TASK DIRECTIONS
Exactly the lines from the one with "Task: Open the Get New Orders split arrow" through the end of the records below are needed, minus any pictures.

══════

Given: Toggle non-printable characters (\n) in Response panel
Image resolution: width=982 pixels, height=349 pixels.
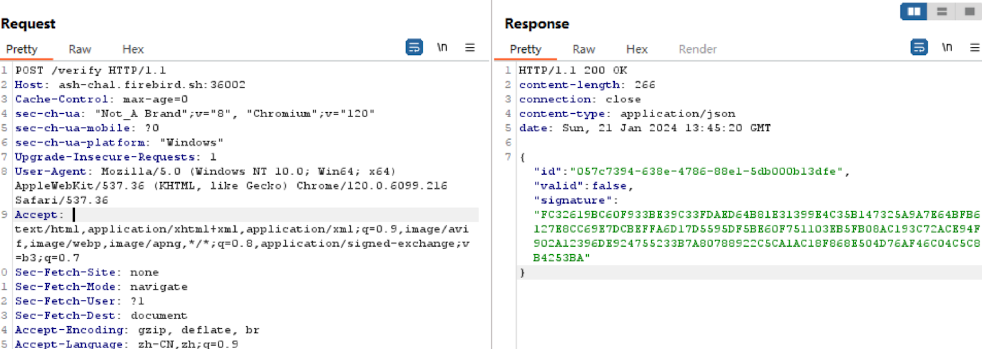Looking at the screenshot, I should [947, 48].
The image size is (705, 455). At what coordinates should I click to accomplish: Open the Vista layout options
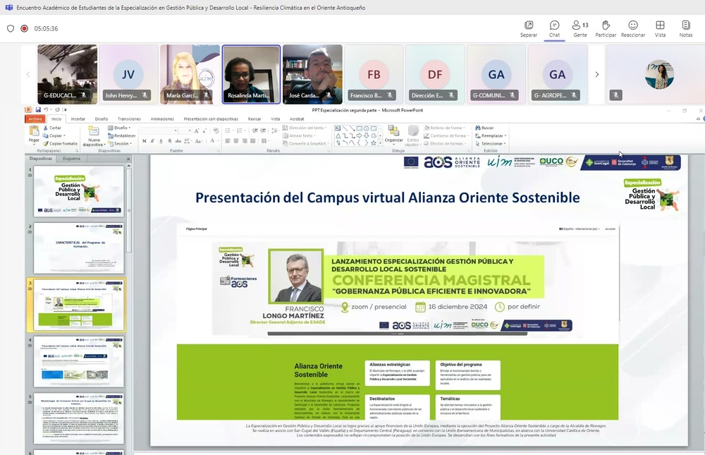[x=660, y=28]
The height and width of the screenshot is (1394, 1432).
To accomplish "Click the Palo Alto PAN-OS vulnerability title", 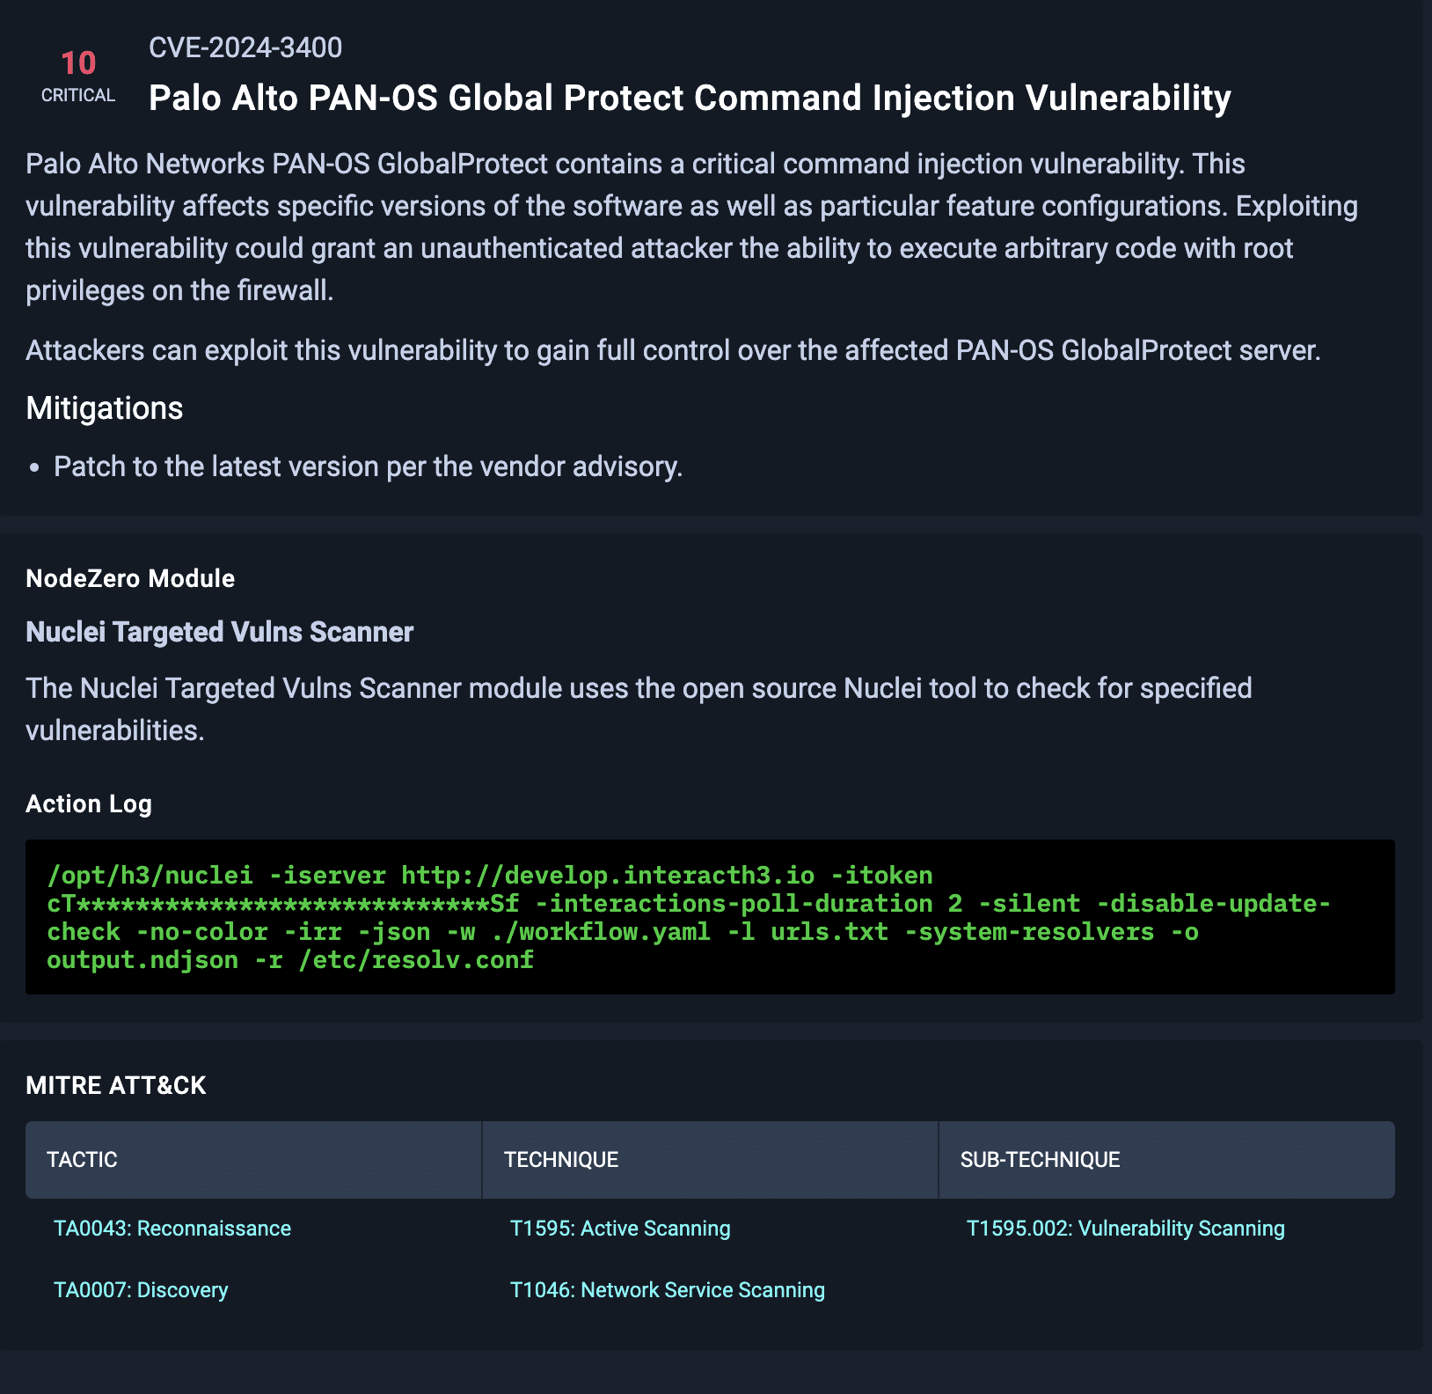I will pyautogui.click(x=689, y=99).
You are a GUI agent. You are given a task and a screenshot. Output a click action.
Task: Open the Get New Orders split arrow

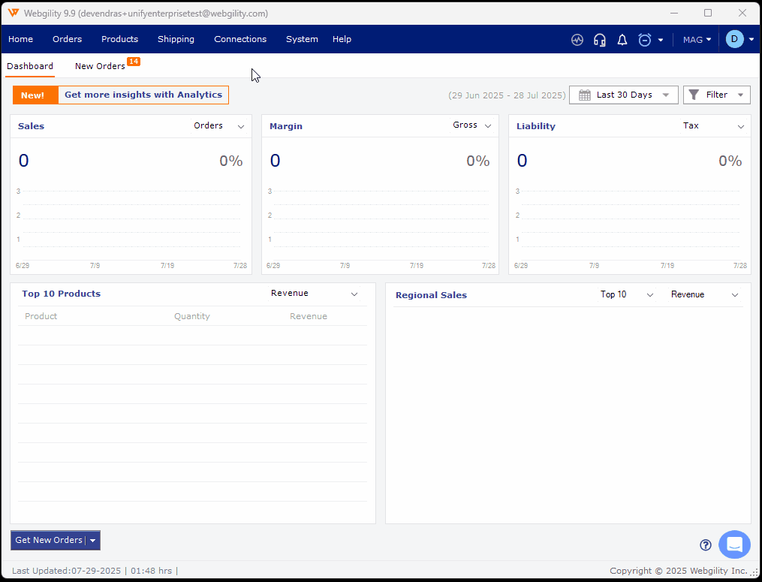click(93, 540)
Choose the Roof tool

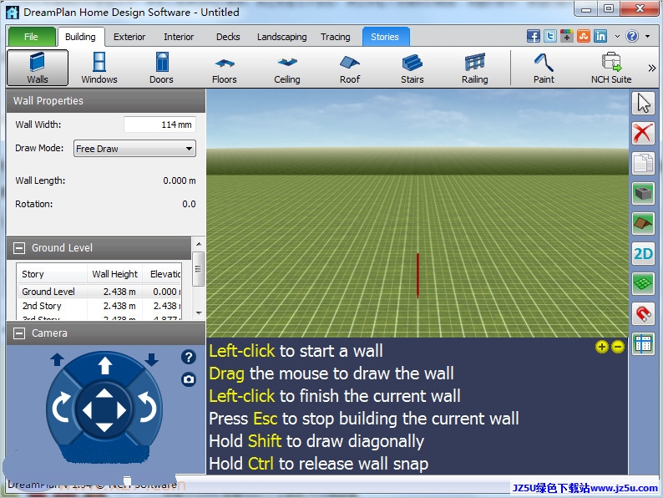point(350,68)
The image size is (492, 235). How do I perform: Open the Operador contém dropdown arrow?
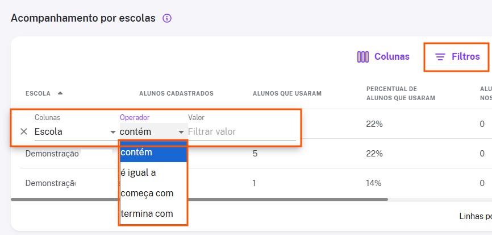pyautogui.click(x=181, y=132)
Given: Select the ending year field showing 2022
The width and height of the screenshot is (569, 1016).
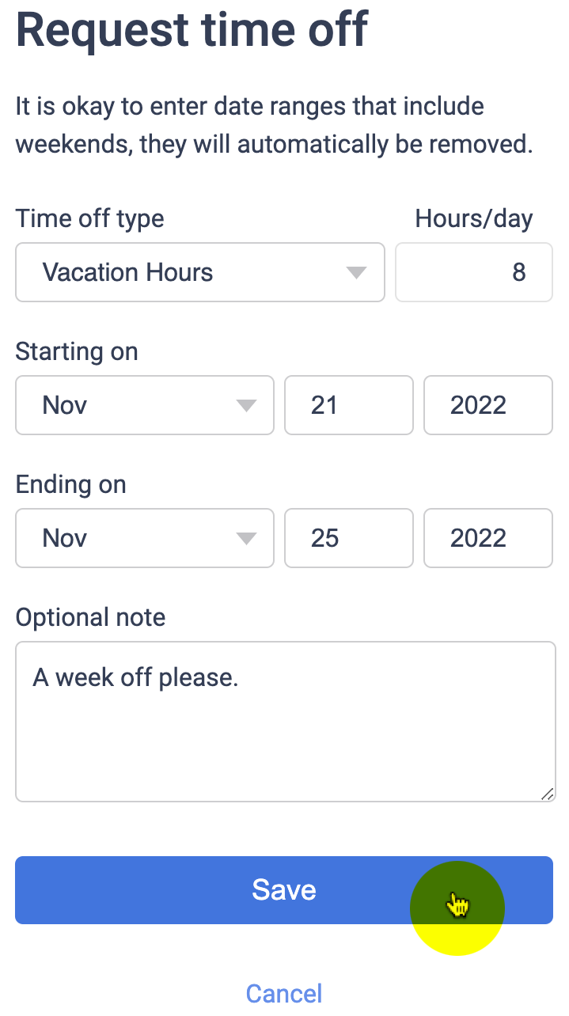Looking at the screenshot, I should click(x=487, y=538).
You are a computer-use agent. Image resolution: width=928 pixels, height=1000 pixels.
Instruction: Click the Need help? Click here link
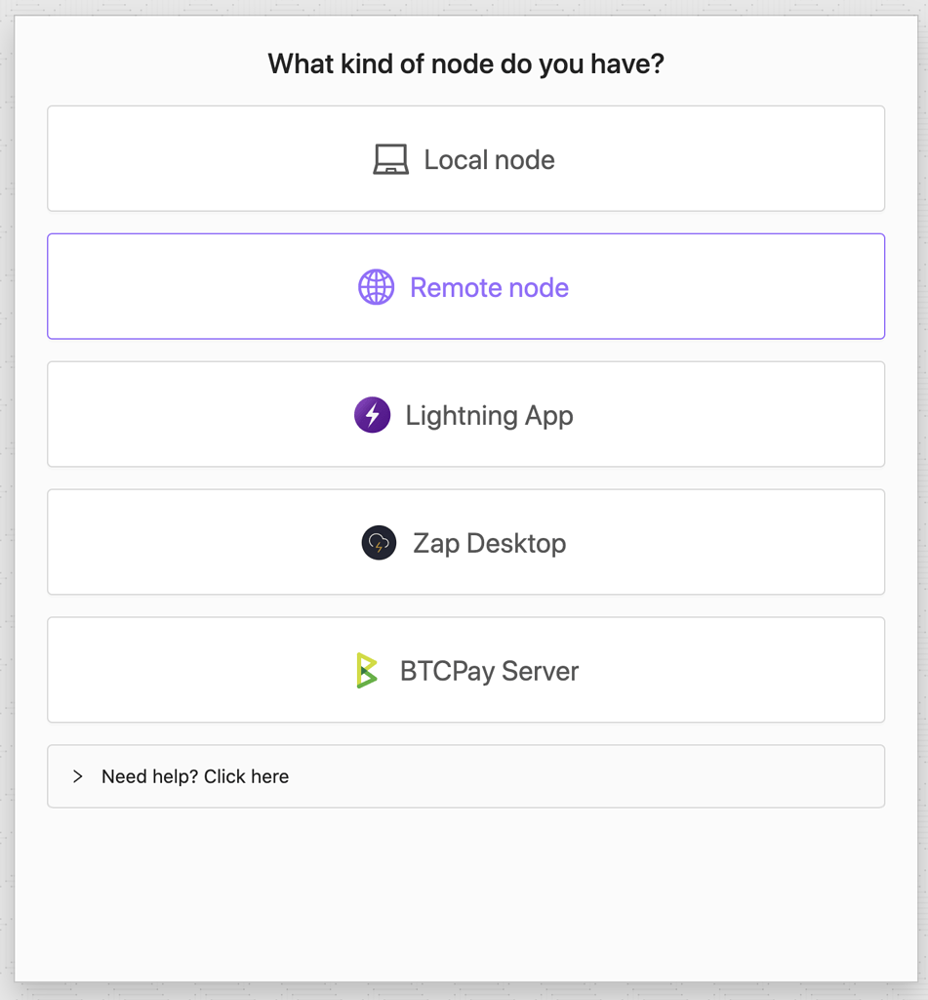[x=194, y=776]
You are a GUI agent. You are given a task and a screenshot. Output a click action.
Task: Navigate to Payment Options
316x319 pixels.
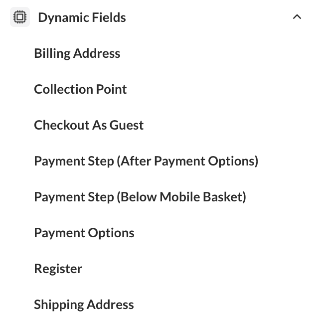coord(84,233)
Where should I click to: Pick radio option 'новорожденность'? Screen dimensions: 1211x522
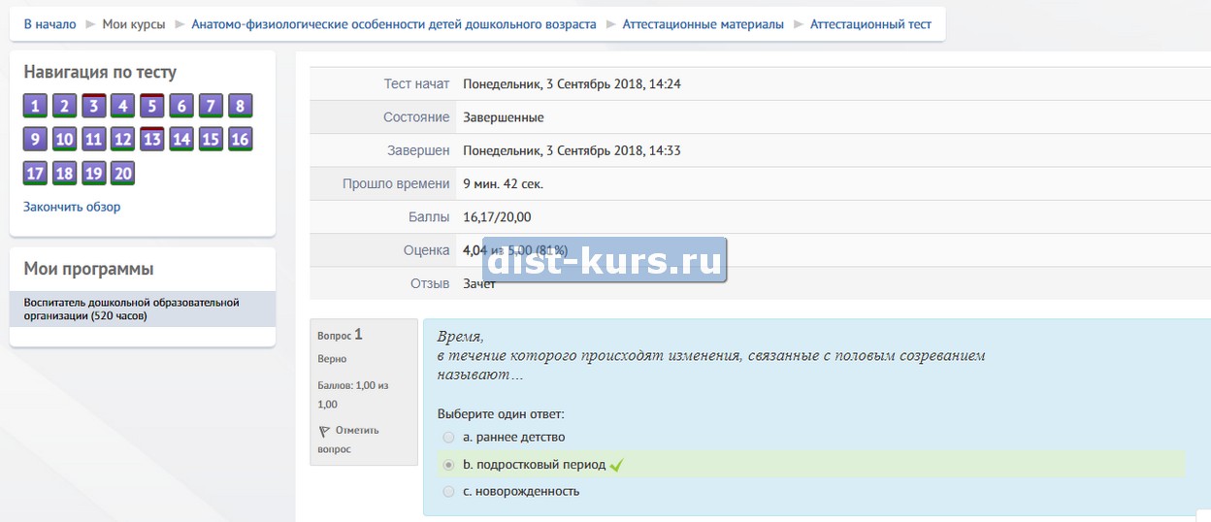(x=448, y=492)
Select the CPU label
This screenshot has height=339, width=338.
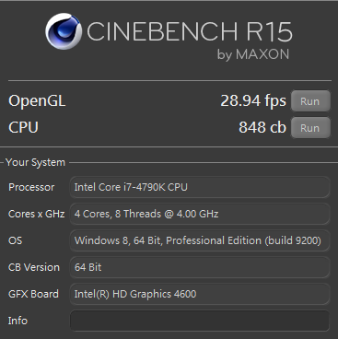point(23,127)
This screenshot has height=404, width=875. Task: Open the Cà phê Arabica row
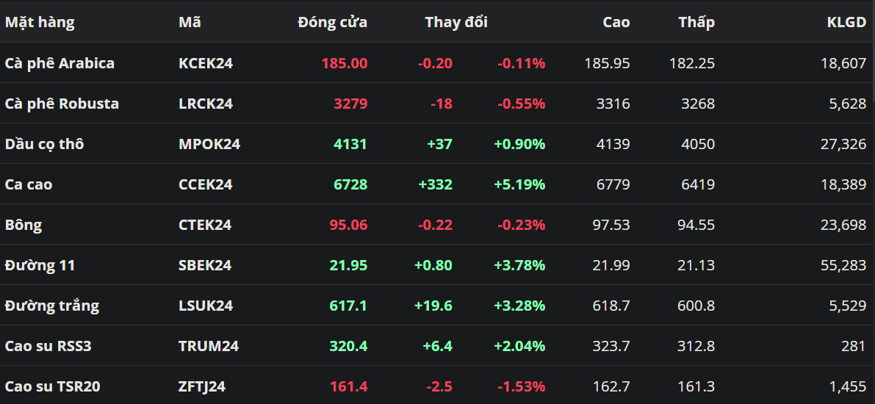(60, 63)
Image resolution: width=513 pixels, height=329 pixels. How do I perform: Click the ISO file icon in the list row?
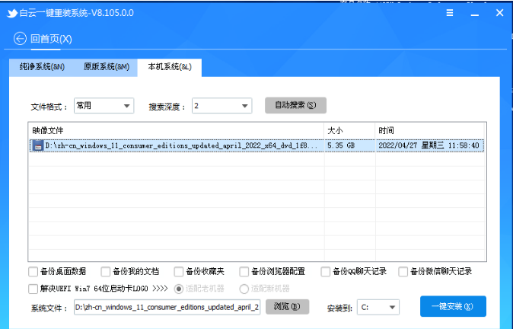click(x=37, y=145)
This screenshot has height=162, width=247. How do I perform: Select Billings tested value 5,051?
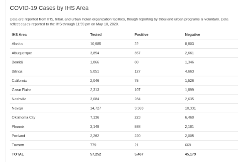click(x=95, y=71)
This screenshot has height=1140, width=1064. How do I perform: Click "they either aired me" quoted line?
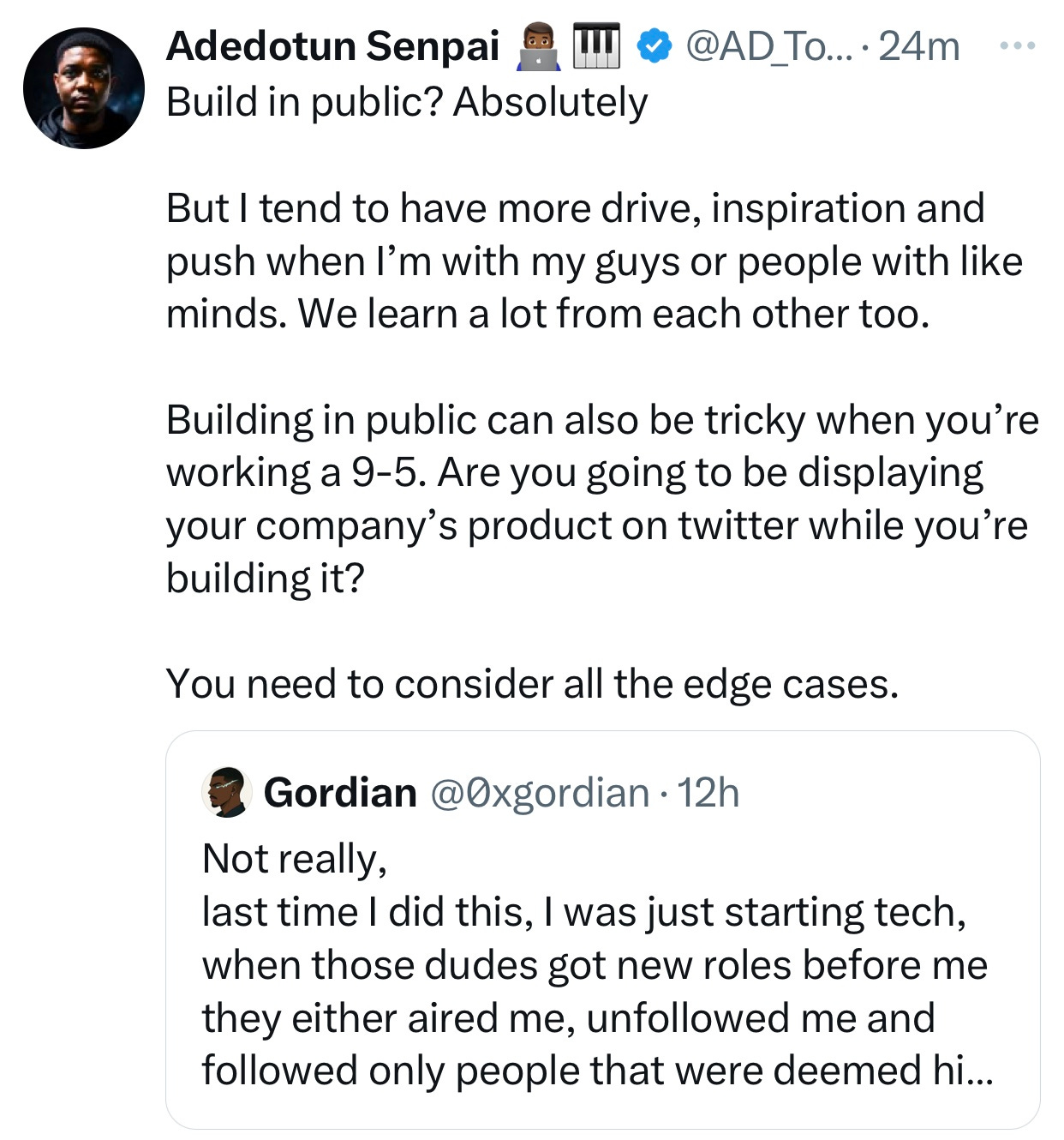click(x=567, y=1018)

══════

THE ANSWER
Task: Open the Get New Orders split arrow

click(93, 540)
Choose the Roof tool

point(350,68)
The image size is (492, 235). How do I perform: Open the Operador contém dropdown arrow?
pyautogui.click(x=181, y=132)
Given: Select the ending year field showing 2022
The width and height of the screenshot is (569, 1016).
Looking at the screenshot, I should click(x=487, y=538).
You are a computer-use agent. Image resolution: width=928 pixels, height=1000 pixels.
Instruction: Click the Need help? Click here link
[x=194, y=776]
You are a GUI agent. You are given a task and a screenshot. Output a click action.
Task: Navigate to Payment Options
316x319 pixels.
coord(84,233)
Where should I click to: Pick radio option 'новорожденность'? Screen dimensions: 1211x522
(x=448, y=492)
Select the CPU label
This screenshot has height=339, width=338.
point(23,127)
This screenshot has height=404, width=875. Task: Open the Cà phê Arabica row
(60, 63)
Image resolution: width=513 pixels, height=329 pixels. How do I perform: Click the ISO file icon in the list row?
click(x=37, y=145)
This screenshot has height=162, width=247. How do I perform: Select Billings tested value 5,051?
click(x=95, y=71)
This screenshot has height=1140, width=1064. How do I perform: Click "they either aired me" quoted line?
click(x=567, y=1018)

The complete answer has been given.